Оба светильника в комнате Патрика горели. Войдя, я увидел, что сын протирает стол у окна. Я подозревал, что он перед этим занимался резьбой по дереву, но нигде красноречивых следов опилок или стружки не заметил, и только акварели, пришпиленные к пологу кровати, выдавали его занятия после побега от учителя. Среди его картин я отметил недурное изображение любимого ирландского волкодава, две плохие картинки, изображающие птиц, любопытный набросок маленькой дочери Хейса и аляповатый портрет длинноволосого джентльмена – по моим предположениям, Иисуса Христа.

Я ничего не сказал. Он знал, что я не одобряю его времяпрепровождения, но еще сын знал, что я снисходительно отношусь к его рисованию, поскольку оно предпочтительнее всех других его наклонностей. Один раз я застал его за рытьем канавы в Вудхаммер-холле. Он торжественно объяснил мне, что изменяет ландшафт под стиль восемнадцатого века, а канава – это шутка. В другой раз – и опять в Вудхаммере – я обнаружил, что Патрик помогает кровельщику ремонтировать крышу в доме одного из арендаторов. Рисовать он мог, по крайней мере, в уединении, не вызывая ненужных разговоров, но его рукодельные наклонности, так бездумно демонстрируемые перед всеми арендаторами, ставили меня в неловкое положение, и я сердился на него за то, что он с такой готовностью выставляет себя посмешищем. Признавая, что его интерес к садоводству можно направить в приемлемое русло, я попытался учить его различным сельскохозяйственным теориям, но Патрик не проявлял к этому ни малейшей склонности. Он известил меня, что ему абсолютно все равно, как выращивают репу, ему гораздо приятнее сделать цветочную клумбу или посадить ряд ноготков.

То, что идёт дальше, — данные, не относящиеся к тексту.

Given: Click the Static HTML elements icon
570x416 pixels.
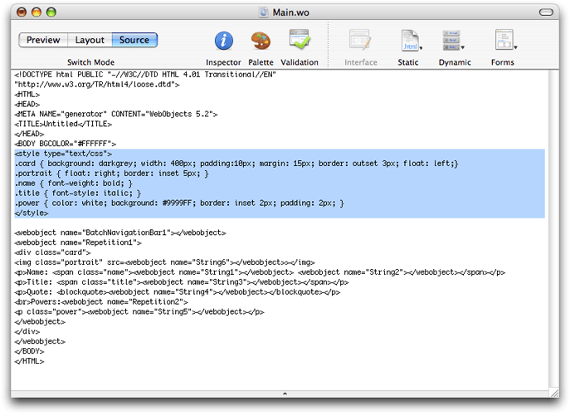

– Но, мой дорогой Патрик, – возразил я ему в отчаянии, – ты не можешь прожить жизнь, сажая цветочки, как обычный садовник.

– Почему? – спросил сын.

На его лице появилось то недоуменное выражение, которое всегда выводило меня из себя, и пришлось прочесть ему одну из тех скучных лекций о его положении в обществе, об обязанностях, которые в один прекрасный день лягут на его плечи, о том, что его долг – проявлять интерес к управлению имением, а в свободное время – к политике.

– А вот дедушку такие вещи не занимали, – напомнил Патрик. – Он просто жил себе спокойно в Кашельмаре и делал то, что ему нравится.

– Какое это имеет отношение к нашему разговору? Твой дед жил в другое время, когда люди, принадлежащие к нашему классу, не считали себя ответственными за социальное и моральное благополучие простых людей. Мир далеко продвинулся со времен твоего деда, а даже если бы и не продвинулся, я не понимаю, почему ты должен идти по стопам дедушки. Ты – мой сын, а не его.

Снова посмотрев на рисунки на пологе, я сделал над собой немалое усилие, чтобы быть терпеливым и справедливым.

– Я хочу услышать от тебя объяснение, – ровным голосом произнес я. – Почему ты удрал от своего учителя, невзирая на то что перед отъездом в Америку я тебя предупреждал о последствиях, если ты снова убежишь.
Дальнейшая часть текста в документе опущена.